Startups are pushing the boundaries of reproductive genetics

Pets and Non-Human Testbeds

  • Several commenters suggest using pets (especially rats and dogs) as an intermediate step before human germline edits, to fix severe inbreeding and disease predispositions.
  • Pet rat owners in particular describe extreme rates of tumors and respiratory illness and say they would eagerly pay for longer-lived, healthier GMO rats.
  • Others joke darkly about “super rats” escaping control, hinting at ecological risks.

Billionaires, Regulation, and “Red Tape”

  • One camp argues only tech billionaires are bold and rich enough to push human germline editing past regulatory obstacles and that, historically, medical tech eventually diffuses to everyone.
  • Opponents question billionaire incentives and fear profit-driven abuse more than government paralysis.
  • Some call for deregulated zones to allow high-risk experimentation; others insist guardrails and national bans exist for good reason.

Disease Prevention vs.
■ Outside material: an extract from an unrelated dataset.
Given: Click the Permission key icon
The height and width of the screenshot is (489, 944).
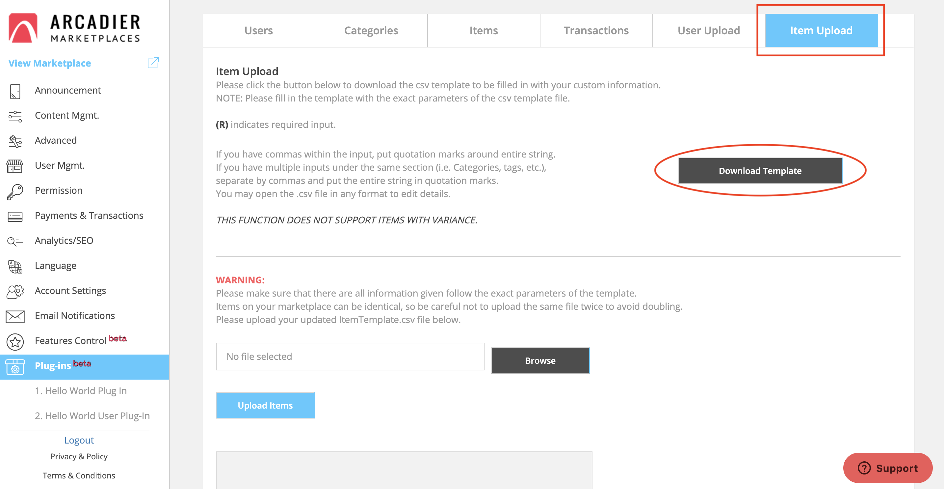Looking at the screenshot, I should pyautogui.click(x=15, y=191).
Human Enhancement

  • Many see editing out monogenic diseases (e.g., inherited deafness, psychosis risk, color blindness) as compassionate and ethically distinct from “designer babies.”
  • Others push further: in a world mismatched to our evolved traits, they argue for editing behavioral predispositions (e.g., depression, tribalism) to better fit modern life.
  • Critics respond that “improvement” is undefinable and historically weaponized (eugenics, racial projects), and that fixes for things like depression could effectively engineer a compliant underclass.

IVF, Embryo Selection, and Real-World Use

  • A detailed personal account describes using whole-genome sequencing plus IVF to avoid a known hearing-loss mutation, emphasizing relief from disease rather than pursuit of perfection.
  • Some biologists in the thread stress that embryo selection (not editing) is already technically feasible and ethically harder to criticize, though IVF carries real physical burdens for women.
  • Others note cosmetic choices (like eye and hair color) and elective embryo selection are already happening quietly despite official bans.
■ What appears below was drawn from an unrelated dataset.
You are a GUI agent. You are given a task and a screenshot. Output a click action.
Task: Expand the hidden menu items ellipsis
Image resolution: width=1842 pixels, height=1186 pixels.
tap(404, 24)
Ethics, Eugenics, and Moral Status of Embryos

  • Deep disagreement appears on whether embryo screening/editing is “eugenics” or simply medical repair.
  • One side argues bans are cruel to people with heritable disease; the other says no one is entitled to a particular kind of child and likens large-scale embryo discard to commodifying human life.
  • Long subthreads debate when human moral status begins and whether opposing gene repair is akin to opposing vaccines or surgery.

Inequality, Sports, and “Superhumans”

  • Commenters worry about genetic elites in sports and society: separate leagues, exclusion of enhanced individuals, and widening genetic class divides are all imagined.
  • Others counter that elite athletes are already genetic outliers and that rules will evolve pragmatically, like existing sex and weight classes.

Technical and Practical Constraints

  • One contributor does back-of-the-envelope math: selecting for even five favorable gene variants via IVF would require on the order of hundreds of embryos, making broad “optimization” impractical.
  • CRISPR editing in embryos is portrayed as more complex and error-prone than popular narratives suggest; off-target effects and long-term unknowns are a major concern.

Risk, Progress, and Societal Control

  • A recurring theme is whether modern societies have become too risk-averse and overregulated, preventing “trajectory-changing bets” that earlier generations routinely took.
  • Others reply that the stakes of germline edits—irreversible and multi-generational—justify extraordinary caution, and that suffering from earlier eras is not a good moral benchmark for today.